- [WORK TO BE COMPLETED]: Copy every entry exactly.

───

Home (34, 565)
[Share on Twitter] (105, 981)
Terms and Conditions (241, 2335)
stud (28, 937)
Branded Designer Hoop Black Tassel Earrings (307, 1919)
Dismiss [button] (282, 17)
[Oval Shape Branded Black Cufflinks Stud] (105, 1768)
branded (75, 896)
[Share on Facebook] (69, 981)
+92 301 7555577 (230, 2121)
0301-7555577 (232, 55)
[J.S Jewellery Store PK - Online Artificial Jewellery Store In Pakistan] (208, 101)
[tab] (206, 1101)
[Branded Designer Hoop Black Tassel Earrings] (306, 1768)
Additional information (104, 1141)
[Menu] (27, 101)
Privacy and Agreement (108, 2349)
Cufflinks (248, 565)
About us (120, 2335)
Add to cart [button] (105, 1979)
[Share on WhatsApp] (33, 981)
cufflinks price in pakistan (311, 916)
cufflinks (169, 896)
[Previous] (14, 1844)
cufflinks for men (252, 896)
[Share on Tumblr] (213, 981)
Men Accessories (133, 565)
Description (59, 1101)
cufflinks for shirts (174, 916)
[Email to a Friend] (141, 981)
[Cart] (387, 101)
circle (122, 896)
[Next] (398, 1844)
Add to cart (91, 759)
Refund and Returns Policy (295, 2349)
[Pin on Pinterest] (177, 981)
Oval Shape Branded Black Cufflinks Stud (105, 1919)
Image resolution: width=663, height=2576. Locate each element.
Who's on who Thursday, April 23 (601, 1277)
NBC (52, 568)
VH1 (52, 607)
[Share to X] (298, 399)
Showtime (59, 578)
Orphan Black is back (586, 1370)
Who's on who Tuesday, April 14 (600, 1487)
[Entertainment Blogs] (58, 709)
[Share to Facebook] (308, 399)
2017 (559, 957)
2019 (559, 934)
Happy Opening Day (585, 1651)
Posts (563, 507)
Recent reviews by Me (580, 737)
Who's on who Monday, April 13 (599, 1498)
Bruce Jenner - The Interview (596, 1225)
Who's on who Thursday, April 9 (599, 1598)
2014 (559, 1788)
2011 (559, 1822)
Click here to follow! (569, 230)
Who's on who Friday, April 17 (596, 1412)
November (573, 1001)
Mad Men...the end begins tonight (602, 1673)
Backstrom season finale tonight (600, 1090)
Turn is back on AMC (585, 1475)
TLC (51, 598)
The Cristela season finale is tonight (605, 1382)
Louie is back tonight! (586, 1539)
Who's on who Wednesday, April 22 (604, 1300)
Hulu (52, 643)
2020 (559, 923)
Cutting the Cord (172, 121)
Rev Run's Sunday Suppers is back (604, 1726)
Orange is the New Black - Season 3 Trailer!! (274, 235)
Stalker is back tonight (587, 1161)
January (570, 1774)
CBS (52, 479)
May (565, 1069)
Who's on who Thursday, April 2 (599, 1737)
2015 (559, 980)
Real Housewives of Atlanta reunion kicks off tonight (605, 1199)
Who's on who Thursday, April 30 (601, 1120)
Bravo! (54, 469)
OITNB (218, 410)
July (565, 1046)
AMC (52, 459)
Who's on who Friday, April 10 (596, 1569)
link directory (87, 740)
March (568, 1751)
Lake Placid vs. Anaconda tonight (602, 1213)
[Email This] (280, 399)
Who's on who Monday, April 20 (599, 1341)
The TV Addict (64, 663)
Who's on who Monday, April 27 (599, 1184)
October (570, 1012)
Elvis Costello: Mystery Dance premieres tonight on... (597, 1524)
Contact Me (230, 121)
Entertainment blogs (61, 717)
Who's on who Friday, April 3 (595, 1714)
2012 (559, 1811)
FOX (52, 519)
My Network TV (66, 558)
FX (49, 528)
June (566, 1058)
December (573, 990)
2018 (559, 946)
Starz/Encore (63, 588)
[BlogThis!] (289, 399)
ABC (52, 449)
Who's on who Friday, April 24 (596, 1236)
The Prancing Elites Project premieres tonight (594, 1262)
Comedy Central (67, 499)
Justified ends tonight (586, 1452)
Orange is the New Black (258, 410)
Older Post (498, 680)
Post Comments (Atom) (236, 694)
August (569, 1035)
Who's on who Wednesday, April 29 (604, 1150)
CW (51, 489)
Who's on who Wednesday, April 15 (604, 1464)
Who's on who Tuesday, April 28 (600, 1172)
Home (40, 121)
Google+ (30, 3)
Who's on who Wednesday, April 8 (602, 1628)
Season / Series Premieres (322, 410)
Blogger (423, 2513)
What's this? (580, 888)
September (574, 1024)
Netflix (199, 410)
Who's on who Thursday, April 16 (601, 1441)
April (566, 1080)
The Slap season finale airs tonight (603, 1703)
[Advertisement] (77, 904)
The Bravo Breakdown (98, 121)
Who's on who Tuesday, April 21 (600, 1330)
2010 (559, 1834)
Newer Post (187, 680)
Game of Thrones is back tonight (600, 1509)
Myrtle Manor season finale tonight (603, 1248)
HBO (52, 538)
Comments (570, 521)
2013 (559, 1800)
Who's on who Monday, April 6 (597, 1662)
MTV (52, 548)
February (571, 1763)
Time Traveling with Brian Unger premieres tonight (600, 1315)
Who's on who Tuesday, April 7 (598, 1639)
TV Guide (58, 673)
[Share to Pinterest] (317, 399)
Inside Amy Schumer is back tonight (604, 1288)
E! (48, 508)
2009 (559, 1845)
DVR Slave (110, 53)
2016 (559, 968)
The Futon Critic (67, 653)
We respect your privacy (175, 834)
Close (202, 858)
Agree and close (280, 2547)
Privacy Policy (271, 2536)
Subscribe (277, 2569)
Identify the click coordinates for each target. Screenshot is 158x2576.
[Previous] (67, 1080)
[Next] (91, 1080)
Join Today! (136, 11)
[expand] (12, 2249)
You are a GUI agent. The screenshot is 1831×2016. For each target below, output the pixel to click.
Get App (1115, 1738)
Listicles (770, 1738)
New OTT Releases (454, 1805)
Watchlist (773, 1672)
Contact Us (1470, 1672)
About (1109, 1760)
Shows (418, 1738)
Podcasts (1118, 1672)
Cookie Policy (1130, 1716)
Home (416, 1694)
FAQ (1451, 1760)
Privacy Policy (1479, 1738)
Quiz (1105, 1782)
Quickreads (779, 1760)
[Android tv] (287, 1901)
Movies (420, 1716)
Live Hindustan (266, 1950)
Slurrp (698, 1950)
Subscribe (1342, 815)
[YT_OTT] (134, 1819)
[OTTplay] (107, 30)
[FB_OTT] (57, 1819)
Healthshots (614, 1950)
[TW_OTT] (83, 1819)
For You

───

- [ANSWER FOR THE TASK]:
Home (34, 565)
[Share on Twitter] (105, 981)
Terms and Conditions (241, 2335)
stud (28, 937)
Branded Designer Hoop Black Tassel Earrings (307, 1919)
Dismiss [button] (282, 17)
[Oval Shape Branded Black Cufflinks Stud] (105, 1768)
branded (75, 896)
[Share on Facebook] (69, 981)
+92 301 7555577 (230, 2121)
0301-7555577 (232, 55)
[J.S Jewellery Store PK - Online Artificial Jewellery Store In Pakistan] (208, 101)
[tab] (206, 1101)
[Branded Designer Hoop Black Tassel Earrings] (306, 1768)
Additional information (104, 1141)
[Menu] (27, 101)
Privacy and Agreement (108, 2349)
Cufflinks (248, 565)
About us (120, 2335)
Add to cart [button] (105, 1979)
[Share on WhatsApp] (33, 981)
cufflinks price in pakistan (311, 916)
cufflinks (169, 896)
[Previous] (14, 1844)
cufflinks for men (252, 896)
[Share on Tumblr] (213, 981)
Men Accessories (133, 565)
Description (59, 1101)
cufflinks for shirts (174, 916)
[Email to a Friend] (141, 981)
[Cart] (387, 101)
circle (122, 896)
[Next] (398, 1844)
Add to cart (91, 759)
Refund and Returns Policy (295, 2349)
[Pin on Pinterest] (177, 981)
Oval Shape Branded Black Cufflinks Stud (105, 1919)
Image resolution: width=663, height=2576. Locate each element.
Who's on who Thursday, April 23 (601, 1277)
NBC (52, 568)
VH1 (52, 607)
[Share to X] (298, 399)
Showtime (59, 578)
Orphan Black is back (586, 1370)
Who's on who Tuesday, April 14 (600, 1487)
[Entertainment Blogs] (58, 709)
[Share to Facebook] (308, 399)
2017 (559, 957)
2019 (559, 934)
Happy Opening Day (585, 1651)
Posts (563, 507)
Recent reviews by Me (580, 737)
Who's on who Monday, April 13 (599, 1498)
Bruce Jenner - The Interview (596, 1225)
Who's on who Thursday, April 9 (599, 1598)
2014 (559, 1788)
2011 (559, 1822)
Click here to follow! (569, 230)
Who's on who Friday, April 17 (596, 1412)
November (573, 1001)
Mad Men...the end begins tonight (602, 1673)
Backstrom season finale tonight (600, 1090)
Turn is back on AMC (585, 1475)
TLC (51, 598)
The Cristela season finale is tonight (605, 1382)
Louie is back tonight! (586, 1539)
Who's on who Wednesday, April 22 (604, 1300)
Hulu (52, 643)
2020 (559, 923)
Cutting the Cord (172, 121)
Rev Run's Sunday Suppers is back (604, 1726)
Orange is the New Black - Season 3 Trailer!! (274, 235)
Stalker is back tonight (587, 1161)
January (570, 1774)
CBS (52, 479)
May (565, 1069)
Who's on who Thursday, April 2 (599, 1737)
2015 (559, 980)
Real Housewives of Atlanta reunion kicks off tonight (605, 1199)
Who's on who Thursday, April 30 (601, 1120)
Bravo! (54, 469)
OITNB (218, 410)
July (565, 1046)
AMC (52, 459)
Who's on who Friday, April 10 (596, 1569)
link directory (87, 740)
March (568, 1751)
Lake Placid vs. Anaconda tonight (602, 1213)
[Email This] (280, 399)
Who's on who Monday, April 20 (599, 1341)
The TV Addict (64, 663)
Who's on who Monday, April 27 (599, 1184)
October (570, 1012)
Elvis Costello: Mystery Dance premieres tonight on... (597, 1524)
Contact Me (230, 121)
Entertainment blogs (61, 717)
Who's on who Friday, April 3 (595, 1714)
2012 (559, 1811)
FOX (52, 519)
My Network TV (66, 558)
FX (49, 528)
June (566, 1058)
December (573, 990)
2018 (559, 946)
Starz/Encore (63, 588)
[BlogThis!] (289, 399)
ABC (52, 449)
Who's on who Friday, April 24 (596, 1236)
The Prancing Elites Project premieres tonight (594, 1262)
Comedy Central (67, 499)
Justified ends tonight (586, 1452)
Orange is the New Black (258, 410)
Older Post (498, 680)
Post Comments (Atom) (236, 694)
August (569, 1035)
Who's on who Wednesday, April 29 (604, 1150)
CW (51, 489)
Who's on who Wednesday, April 15 (604, 1464)
Who's on who Tuesday, April 28 (600, 1172)
Home (40, 121)
Google+ (30, 3)
Who's on who Wednesday, April 8 (602, 1628)
Season / Series Premieres (322, 410)
Blogger (423, 2513)
What's this? (580, 888)
September (574, 1024)
Netflix (199, 410)
Who's on who Thursday, April 16 (601, 1441)
April (566, 1080)
The Slap season finale airs tonight (603, 1703)
[Advertisement] (77, 904)
The Bravo Breakdown (98, 121)
Who's on who Tuesday, April 21 (600, 1330)
2010 (559, 1834)
Newer Post (187, 680)
Game of Thrones is back tonight (600, 1509)
Myrtle Manor season finale tonight (603, 1248)
HBO (52, 538)
Comments (570, 521)
2013 (559, 1800)
Who's on who Monday, April 6 (597, 1662)
MTV (52, 548)
February (571, 1763)
Time Traveling with Brian Unger premieres tonight (600, 1315)
Who's on who Tuesday, April 7 (598, 1639)
TV Guide (58, 673)
[Share to Pinterest] (317, 399)
Inside Amy Schumer is back tonight (604, 1288)
E! (48, 508)
2009 (559, 1845)
DVR Slave (110, 53)
2016 (559, 968)
The Futon Critic (67, 653)
We respect your privacy (175, 834)
Close (202, 858)
Agree and close (280, 2547)
Privacy Policy (271, 2536)
Subscribe (277, 2569)
Identify the click coordinates for each target. Screenshot is 158x2576.
[Previous] (67, 1080)
[Next] (91, 1080)
Join Today! (136, 11)
[expand] (12, 2249)
You are a GUI agent. The screenshot is 1831×2016. For each target below, output the pixel to click.
Get App (1115, 1738)
Listicles (770, 1738)
New OTT Releases (454, 1805)
Watchlist (773, 1672)
Contact Us (1470, 1672)
About (1109, 1760)
Shows (418, 1738)
Podcasts (1118, 1672)
Cookie Policy (1130, 1716)
Home (416, 1694)
FAQ (1451, 1760)
Privacy Policy (1479, 1738)
Quiz (1105, 1782)
Quickreads (779, 1760)
[Android tv] (287, 1901)
Movies (420, 1716)
Live Hindustan (266, 1950)
Slurrp (698, 1950)
Subscribe (1342, 815)
[YT_OTT] (134, 1819)
[OTTplay] (107, 30)
[FB_OTT] (57, 1819)
Healthshots (614, 1950)
[TW_OTT] (83, 1819)
For You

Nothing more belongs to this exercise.